> [WHAT THIS TASK INVOLVES] Return every record verbatim, omitting all pictures.

> [SUPPLIED RECORDS]
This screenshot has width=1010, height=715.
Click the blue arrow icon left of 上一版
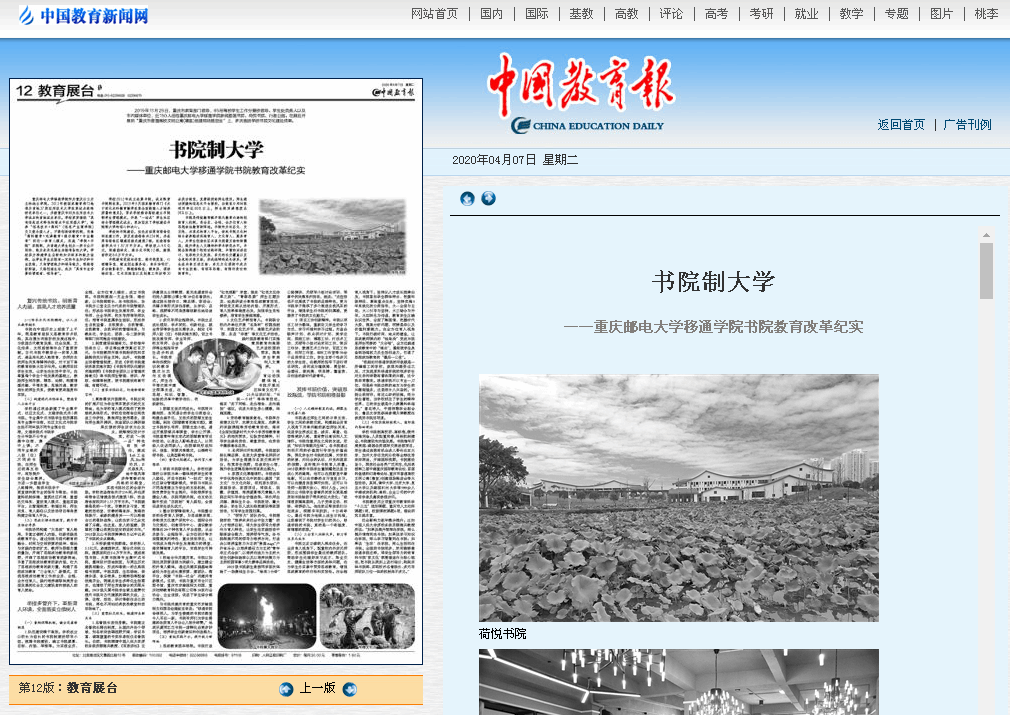[x=286, y=689]
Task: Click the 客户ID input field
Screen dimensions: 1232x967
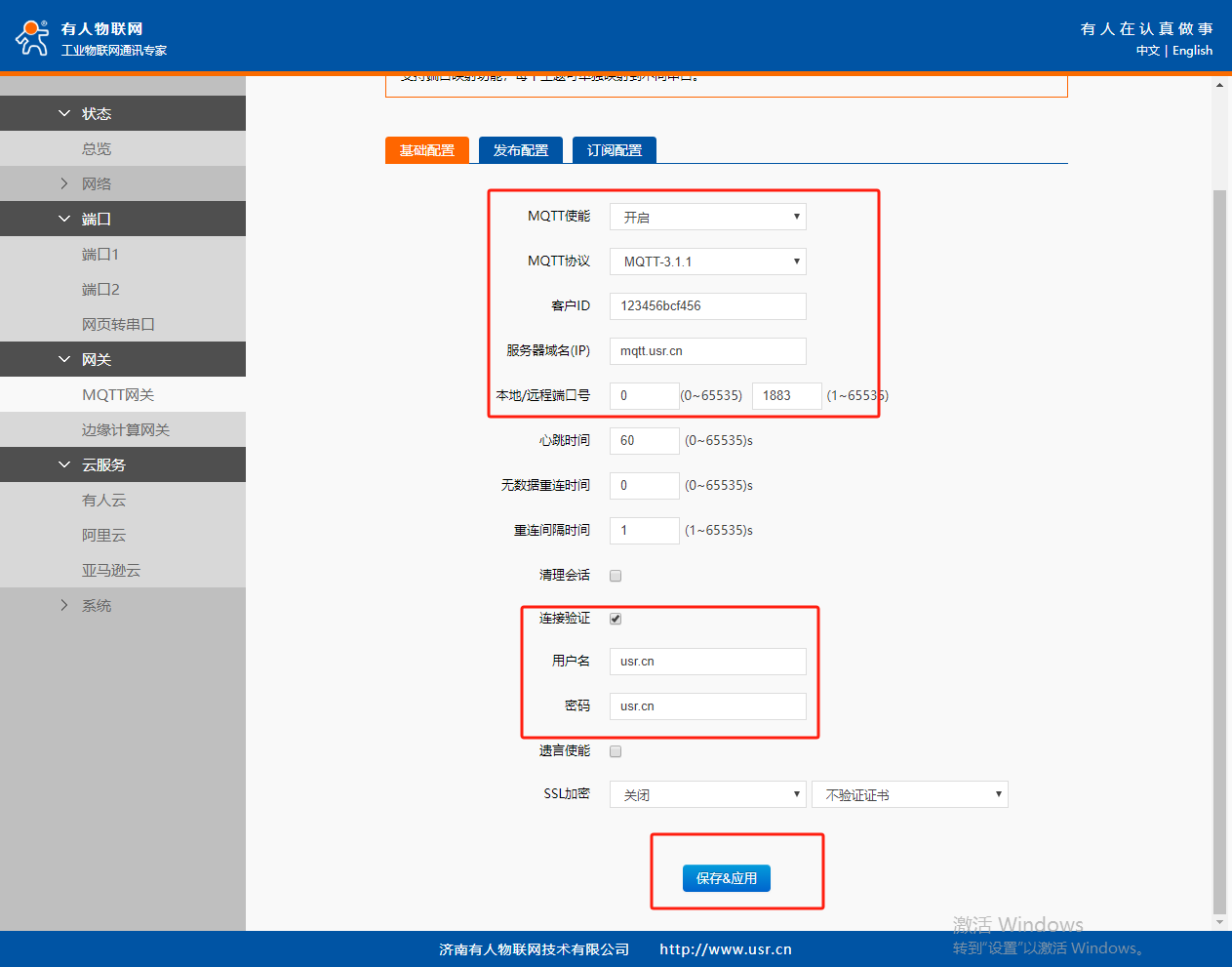Action: click(707, 306)
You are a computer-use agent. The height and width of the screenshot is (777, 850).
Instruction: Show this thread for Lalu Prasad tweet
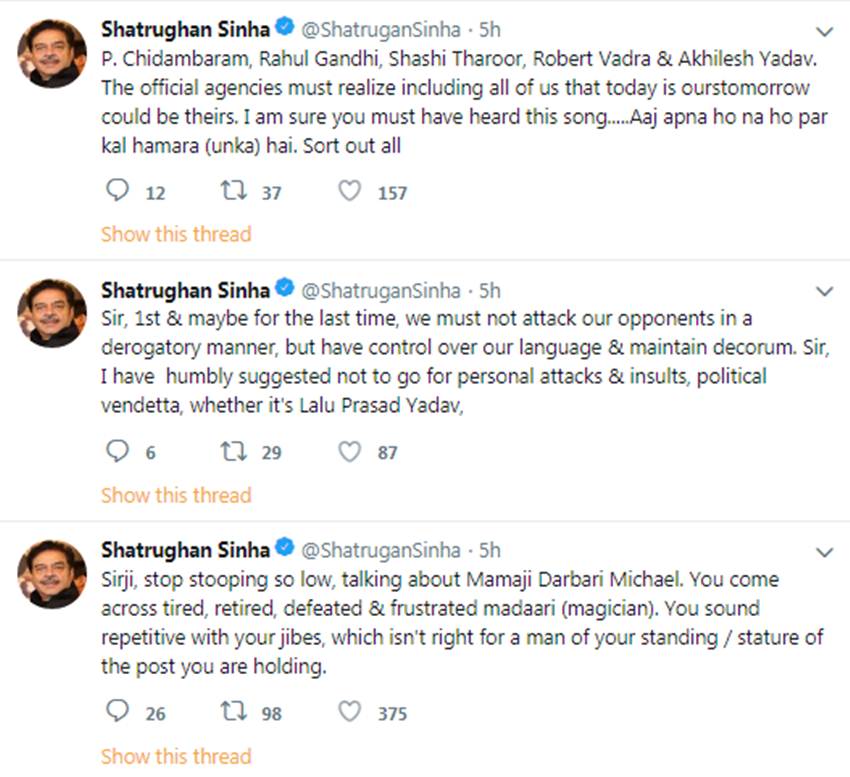point(176,495)
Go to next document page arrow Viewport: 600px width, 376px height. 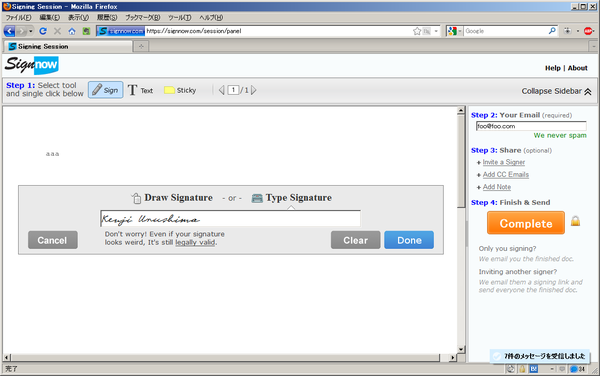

> [PROBLEM SOLUTION]
This screenshot has width=1010, height=715.
Click the blue arrow icon left of 上一版
[x=286, y=689]
Task: Click the 客户ID input field
Screen dimensions: 1232x967
Action: click(707, 306)
You are a computer-use agent. The height and width of the screenshot is (777, 850).
Instruction: Show this thread for Lalu Prasad tweet
point(176,495)
Go to next document page arrow Viewport: 600px width, 376px height. 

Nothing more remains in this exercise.